* _Goals_:
1. In the book description about A Gentleman in Moscow, why is Count Rostov sentenced to house arrest in the Metropol?
2. Retype the book description from "A New York Times" to "won't want to.", matching its wording and punctuation.

* _Source passage_:
A New York Times bestseller

"The same gorgeous, layered richness that marked Towles' debut, Rules of Civility , shapes [ A Gentleman in Moscow ]" - Entertainment Weekly
 
"Elegant... as lavishly filigreed as a Fabergé egg" - O, the Oprah Magazine
 
He can't leave his hotel. You won't want to.
 
From the  New York Times  bestselling author of  Rules of Civility --a transporting novel about a man who is ordered to spend the rest of his life inside a luxury hotel 

"Towles's greatest narrative effect is not the moments of wonder and synchronicity but the generous transformation of these peripheral workers, over the course of decades, into confidants, equals and, finally, friends.  With them around, a life sentence in these gilded halls might make Rostov the luckiest man in Russia." - The New York Times Book Review

In 1922, Count Alexander Rostov is deemed an unrepentant aristocrat by a Bolshevik tribunal, and is sentenced to house arrest in the Metropol, a grand hotel across the street from the Kremlin. Rostov, an indomitable man of erudition and wit, has never worked a day in his life, and must now live in an attic room while some of the most tumultuous decades in Russian history are unfolding outside the hotel's doors. Unexpectedly, his reduced circumstances provide him entry into a much larger world of emotional discovery.

Brimming with humor, a glittering cast of characters, and one beautifully rendered scene after another, this singular novel casts a spell as it relates the count's endeavor to gain a deeper understanding of what it means to be a man of purpose.

* _Records supplied_:
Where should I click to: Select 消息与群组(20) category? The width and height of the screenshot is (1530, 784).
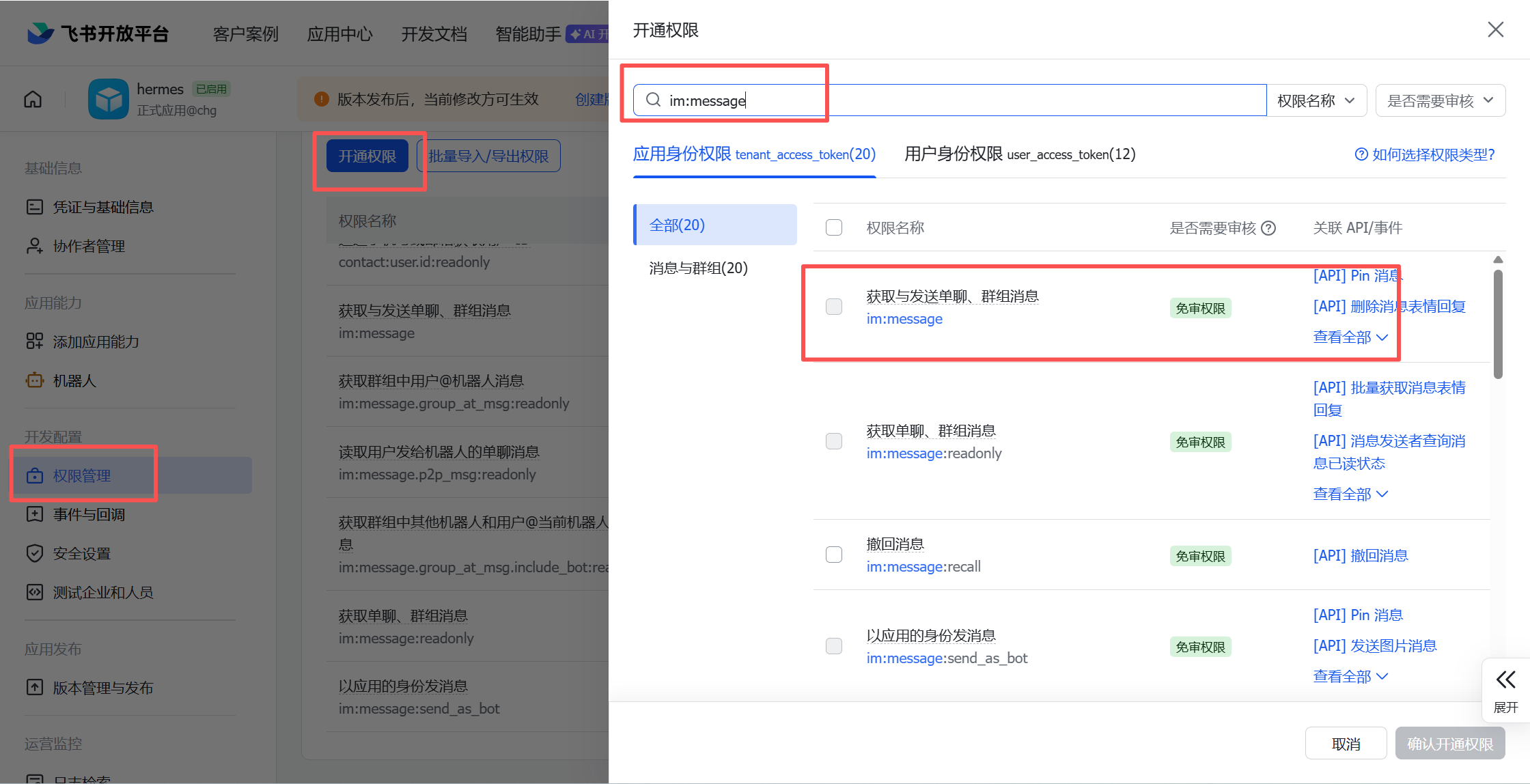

==

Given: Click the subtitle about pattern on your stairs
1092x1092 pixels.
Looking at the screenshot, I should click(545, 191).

* _Answers given_:
1. A Bolshevik tribunal judged him an unrepentant aristocrat in 1922. As punishment, it sentenced him to house arrest in the Metropol, a grand hotel across the street from the Kremlin.

2.
A New York Times bestseller

"The same gorgeous, layered richness that marked Towles' debut, Rules of Civility , shapes [ A Gentleman in Moscow ]" - Entertainment Weekly
 
"Elegant... as lavishly filigreed as a Fabergé egg" - O, the Oprah Magazine
 
He can't leave his hotel. You won't want to.